▶ **FRAGMENTO PARA LEER**
:::::
Corría con un cuenco de cocina en la cabeza.
Era un mortero de terracota pesado, el tipo que los cocineros romanos usaban para moler hierbas y grano. La mañana de la erupción, un hombre mayor en Pompeya lo tomó de un estante, lo levantó sobre su cráneo y corrió hacia la costa mientras pequeñas piedras ardientes caían del cielo.
No llegó.
Casi dos mil años después, arqueólogos le han dado un rostro. El 27 de abril de 2026, el Ministerio de Cultura de Italia, el Parque Arqueológico de Pompeya y la Universidad de Padua presentaron la primera reconstrucción facial asistida por IA de una víctima de la erupción del Vesubio en el año 79 d.C. La imagen muestra a un hombre mayor desgastado a mitad de su carrera en una calle llena de escombros, el volcán rugiendo detrás de él, el mortero elevado sobre su cabeza como un escudo desesperado.
El trabajo fue realizado por el Laboratorio de Patrimonio Cultural Digital de la Universidad de Padua, que combinó software de inteligencia artificial con técnicas de edición fotográfica para traducir restos óseos y datos de excavación en un rostro humano realista. Los investigadores describen el retrato como un modelo interpretativo científicamente fundamentado, una suposición educada hecha visible.
El hombre fue encontrado en la necrópolis de Porta Stabia. Los objetos recuperados con él incluían una lámpara de cerámica, un anillo de hierro pequeño, diez monedas de bronce y el mortero mismo, fracturado cerca de su cuerpo.
Para Gabriel Zuchtriegel, director del Parque Arqueológico de Pompeya, el proyecto demuestra lo que la inteligencia artificial puede hacer. Pompeya siempre ha sido una ciudad de momentos congelados, y ahora tiene un rostro más.
:::::
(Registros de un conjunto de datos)
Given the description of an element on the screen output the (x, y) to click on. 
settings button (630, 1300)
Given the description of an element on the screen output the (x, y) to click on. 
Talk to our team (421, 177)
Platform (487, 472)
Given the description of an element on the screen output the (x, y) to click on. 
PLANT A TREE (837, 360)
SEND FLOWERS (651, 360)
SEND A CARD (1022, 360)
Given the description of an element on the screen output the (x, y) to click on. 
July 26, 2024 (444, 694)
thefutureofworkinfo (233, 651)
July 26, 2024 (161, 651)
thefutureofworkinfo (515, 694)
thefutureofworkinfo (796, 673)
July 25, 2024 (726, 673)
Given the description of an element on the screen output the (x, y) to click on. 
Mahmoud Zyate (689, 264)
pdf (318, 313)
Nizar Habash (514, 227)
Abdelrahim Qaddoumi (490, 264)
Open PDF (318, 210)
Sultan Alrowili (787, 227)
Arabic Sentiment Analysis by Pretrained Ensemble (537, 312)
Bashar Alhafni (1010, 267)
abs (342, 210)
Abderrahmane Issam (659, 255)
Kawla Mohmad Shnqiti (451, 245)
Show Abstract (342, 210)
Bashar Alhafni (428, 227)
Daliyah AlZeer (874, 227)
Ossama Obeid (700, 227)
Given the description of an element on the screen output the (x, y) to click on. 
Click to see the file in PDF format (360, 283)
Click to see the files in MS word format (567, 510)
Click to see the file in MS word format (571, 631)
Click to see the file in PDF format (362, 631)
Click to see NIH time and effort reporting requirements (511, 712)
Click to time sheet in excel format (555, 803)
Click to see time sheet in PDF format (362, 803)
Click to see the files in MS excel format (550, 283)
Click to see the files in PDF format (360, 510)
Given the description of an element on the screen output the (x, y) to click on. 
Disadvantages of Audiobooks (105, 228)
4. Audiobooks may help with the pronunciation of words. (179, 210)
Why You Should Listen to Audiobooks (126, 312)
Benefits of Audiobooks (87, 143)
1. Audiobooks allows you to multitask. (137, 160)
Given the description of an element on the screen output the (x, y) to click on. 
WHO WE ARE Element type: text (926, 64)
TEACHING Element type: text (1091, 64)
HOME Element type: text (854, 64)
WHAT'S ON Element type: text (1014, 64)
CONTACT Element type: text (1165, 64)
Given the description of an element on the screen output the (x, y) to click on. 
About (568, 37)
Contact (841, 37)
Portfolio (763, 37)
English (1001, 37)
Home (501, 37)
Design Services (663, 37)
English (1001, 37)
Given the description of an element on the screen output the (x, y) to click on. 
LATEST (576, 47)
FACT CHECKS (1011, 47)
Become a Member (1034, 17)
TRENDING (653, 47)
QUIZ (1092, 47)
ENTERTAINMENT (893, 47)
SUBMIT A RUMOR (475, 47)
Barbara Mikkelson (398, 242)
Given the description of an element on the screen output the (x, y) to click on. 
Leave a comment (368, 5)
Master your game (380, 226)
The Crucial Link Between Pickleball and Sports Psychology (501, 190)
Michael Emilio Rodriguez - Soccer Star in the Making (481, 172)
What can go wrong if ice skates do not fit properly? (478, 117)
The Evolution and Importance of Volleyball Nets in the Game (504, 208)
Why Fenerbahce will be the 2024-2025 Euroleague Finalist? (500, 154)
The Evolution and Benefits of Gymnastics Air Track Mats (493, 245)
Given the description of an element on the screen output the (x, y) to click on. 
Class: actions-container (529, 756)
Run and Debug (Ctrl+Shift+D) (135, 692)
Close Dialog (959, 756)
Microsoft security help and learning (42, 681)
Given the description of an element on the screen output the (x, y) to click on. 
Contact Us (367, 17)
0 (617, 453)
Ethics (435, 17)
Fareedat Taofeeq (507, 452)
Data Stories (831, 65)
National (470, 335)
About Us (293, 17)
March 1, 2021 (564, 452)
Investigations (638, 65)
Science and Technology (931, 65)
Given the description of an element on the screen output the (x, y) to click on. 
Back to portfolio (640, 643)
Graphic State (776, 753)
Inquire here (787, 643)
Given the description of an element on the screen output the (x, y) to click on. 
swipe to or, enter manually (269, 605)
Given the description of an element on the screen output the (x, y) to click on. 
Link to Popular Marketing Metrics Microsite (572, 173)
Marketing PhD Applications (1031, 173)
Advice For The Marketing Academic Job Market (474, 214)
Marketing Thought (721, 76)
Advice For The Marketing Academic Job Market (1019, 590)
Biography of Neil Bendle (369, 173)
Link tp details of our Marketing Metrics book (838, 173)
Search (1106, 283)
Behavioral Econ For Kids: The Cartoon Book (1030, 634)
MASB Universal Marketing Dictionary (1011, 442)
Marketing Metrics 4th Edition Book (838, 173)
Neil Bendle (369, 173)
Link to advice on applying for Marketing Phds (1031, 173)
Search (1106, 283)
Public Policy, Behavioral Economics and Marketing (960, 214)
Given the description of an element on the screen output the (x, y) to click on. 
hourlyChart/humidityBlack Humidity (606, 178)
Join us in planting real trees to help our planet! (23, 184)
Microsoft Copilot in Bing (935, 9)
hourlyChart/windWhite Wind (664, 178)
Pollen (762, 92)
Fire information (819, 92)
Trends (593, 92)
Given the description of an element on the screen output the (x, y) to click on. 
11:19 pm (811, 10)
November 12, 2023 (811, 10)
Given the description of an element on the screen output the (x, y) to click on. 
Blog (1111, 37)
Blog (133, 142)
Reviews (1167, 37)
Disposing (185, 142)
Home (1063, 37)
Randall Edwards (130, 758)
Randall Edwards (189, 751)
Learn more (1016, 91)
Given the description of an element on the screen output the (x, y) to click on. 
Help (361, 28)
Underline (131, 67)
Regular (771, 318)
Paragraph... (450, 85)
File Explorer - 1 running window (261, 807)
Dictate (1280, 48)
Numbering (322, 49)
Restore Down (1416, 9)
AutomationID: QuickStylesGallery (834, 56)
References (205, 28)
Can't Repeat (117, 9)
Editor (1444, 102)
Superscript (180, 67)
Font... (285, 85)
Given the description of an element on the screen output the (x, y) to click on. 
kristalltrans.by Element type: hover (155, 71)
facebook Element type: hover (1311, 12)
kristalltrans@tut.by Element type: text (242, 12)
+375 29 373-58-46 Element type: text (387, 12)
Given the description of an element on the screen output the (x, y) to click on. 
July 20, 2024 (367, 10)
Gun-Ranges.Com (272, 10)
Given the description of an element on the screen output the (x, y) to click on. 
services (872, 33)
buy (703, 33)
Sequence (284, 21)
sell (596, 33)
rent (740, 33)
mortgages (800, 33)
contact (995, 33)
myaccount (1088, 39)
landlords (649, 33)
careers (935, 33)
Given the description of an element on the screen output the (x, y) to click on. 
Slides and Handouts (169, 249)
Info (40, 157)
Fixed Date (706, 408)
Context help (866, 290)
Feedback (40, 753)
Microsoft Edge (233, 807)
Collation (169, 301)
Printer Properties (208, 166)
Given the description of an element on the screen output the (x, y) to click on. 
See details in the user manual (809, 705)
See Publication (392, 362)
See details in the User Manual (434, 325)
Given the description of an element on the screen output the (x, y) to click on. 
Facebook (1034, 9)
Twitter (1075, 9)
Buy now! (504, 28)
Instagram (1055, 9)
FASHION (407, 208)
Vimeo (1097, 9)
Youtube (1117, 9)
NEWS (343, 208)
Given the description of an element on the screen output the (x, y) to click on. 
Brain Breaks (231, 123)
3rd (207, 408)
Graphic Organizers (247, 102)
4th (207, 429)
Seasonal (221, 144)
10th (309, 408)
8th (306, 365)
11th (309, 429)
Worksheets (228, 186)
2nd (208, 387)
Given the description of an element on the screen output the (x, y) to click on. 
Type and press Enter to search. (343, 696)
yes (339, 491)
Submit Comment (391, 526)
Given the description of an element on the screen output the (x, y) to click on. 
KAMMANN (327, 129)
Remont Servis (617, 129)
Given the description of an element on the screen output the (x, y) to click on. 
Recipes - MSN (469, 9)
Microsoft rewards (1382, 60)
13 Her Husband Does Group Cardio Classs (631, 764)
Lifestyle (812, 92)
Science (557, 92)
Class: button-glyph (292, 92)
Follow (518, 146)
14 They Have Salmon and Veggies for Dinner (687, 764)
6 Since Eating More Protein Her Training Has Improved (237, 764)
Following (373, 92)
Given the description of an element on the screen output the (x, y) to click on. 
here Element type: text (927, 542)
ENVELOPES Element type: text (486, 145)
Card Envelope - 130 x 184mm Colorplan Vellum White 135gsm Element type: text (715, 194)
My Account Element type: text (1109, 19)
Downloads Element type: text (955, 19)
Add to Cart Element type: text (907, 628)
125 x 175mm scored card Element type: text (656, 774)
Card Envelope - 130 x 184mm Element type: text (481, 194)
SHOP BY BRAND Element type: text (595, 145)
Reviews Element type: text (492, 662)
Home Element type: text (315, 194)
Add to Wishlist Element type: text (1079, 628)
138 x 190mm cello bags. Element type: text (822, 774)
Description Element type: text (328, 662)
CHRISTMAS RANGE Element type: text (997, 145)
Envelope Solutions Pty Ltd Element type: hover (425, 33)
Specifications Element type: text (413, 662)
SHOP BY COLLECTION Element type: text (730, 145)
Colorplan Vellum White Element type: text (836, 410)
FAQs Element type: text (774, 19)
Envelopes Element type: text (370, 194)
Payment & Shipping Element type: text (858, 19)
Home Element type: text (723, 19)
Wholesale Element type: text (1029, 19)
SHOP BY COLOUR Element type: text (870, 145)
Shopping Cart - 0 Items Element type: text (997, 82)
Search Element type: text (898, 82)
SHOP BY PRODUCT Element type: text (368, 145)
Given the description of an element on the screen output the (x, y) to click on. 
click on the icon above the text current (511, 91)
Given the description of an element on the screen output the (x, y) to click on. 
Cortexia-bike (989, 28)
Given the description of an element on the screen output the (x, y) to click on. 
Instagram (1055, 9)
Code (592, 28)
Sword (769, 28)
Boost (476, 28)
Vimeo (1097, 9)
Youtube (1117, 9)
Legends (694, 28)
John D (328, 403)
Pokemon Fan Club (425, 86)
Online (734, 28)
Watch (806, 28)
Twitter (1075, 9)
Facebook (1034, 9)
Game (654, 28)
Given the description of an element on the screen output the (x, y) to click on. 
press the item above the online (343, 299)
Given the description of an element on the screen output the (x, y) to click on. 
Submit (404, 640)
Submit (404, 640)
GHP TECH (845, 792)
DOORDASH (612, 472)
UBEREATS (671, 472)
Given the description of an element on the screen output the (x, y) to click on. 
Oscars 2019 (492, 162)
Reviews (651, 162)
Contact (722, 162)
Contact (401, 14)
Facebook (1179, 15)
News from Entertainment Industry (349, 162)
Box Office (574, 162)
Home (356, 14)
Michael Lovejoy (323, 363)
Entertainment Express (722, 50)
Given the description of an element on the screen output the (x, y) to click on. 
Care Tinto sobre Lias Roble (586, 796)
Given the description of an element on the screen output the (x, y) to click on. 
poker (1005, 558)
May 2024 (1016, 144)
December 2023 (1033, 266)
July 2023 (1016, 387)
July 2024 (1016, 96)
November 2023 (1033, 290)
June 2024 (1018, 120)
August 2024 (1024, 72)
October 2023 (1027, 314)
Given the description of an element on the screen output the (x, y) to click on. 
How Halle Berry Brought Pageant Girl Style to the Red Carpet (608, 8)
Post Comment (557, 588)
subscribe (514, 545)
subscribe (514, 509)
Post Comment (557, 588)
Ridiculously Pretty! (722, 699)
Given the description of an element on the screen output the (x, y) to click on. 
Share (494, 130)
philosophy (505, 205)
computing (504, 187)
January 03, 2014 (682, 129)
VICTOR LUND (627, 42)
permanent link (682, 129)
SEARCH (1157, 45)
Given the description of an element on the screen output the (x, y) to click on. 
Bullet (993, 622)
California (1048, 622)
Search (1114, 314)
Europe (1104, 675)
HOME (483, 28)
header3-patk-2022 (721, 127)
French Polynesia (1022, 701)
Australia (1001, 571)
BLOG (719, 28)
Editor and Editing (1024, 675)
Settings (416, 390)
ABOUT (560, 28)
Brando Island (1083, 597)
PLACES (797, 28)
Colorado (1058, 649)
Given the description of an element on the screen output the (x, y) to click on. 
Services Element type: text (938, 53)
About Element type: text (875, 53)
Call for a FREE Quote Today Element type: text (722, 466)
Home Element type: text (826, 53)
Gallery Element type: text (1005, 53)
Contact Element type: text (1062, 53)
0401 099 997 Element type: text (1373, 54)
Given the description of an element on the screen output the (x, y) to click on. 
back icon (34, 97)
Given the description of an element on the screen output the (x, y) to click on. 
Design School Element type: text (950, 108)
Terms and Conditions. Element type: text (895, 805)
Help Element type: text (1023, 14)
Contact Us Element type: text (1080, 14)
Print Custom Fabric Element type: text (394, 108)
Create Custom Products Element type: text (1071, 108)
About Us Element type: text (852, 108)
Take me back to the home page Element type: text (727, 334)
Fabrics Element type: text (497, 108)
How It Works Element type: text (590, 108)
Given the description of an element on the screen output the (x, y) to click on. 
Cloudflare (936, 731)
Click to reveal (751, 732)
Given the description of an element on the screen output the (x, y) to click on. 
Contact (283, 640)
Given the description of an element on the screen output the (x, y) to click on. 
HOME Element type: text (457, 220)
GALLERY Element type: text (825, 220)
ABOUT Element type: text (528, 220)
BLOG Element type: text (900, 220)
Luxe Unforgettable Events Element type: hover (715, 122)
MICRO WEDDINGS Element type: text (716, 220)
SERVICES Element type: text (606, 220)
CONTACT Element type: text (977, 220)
:::::
▶ **TAREA PENDIENTE 1**
Responde sobre el fragmento acerca de la víctima de Pompeya:
(a) ¿De qué material era el mortero que el hombre levantó sobre su cabeza?
(b) ¿Qué laboratorio llevó a cabo la reconstrucción facial?
(c) ¿En qué necrópolis fue encontrado el hombre?
▶ **TAREA PENDIENTE 2**
Reproduce el pasaje del fragmento sobre la víctima de Pompeya que empieza con "El hombre fue" y continúa hasta "de su cuerpo.".

▶ **RESULTADO 1**
(a) De terracota.
(b) El Laboratorio de Patrimonio Cultural Digital de la Universidad de Padua.
(c) En la necrópolis de Porta Stabia.

▶ **RESULTADO 2**
El hombre fue encontrado en la necrópolis de Porta Stabia. Los objetos recuperados con él incluían una lámpara de cerámica, un anillo de hierro pequeño, diez monedas de bronce y el mortero mismo, fracturado cerca de su cuerpo.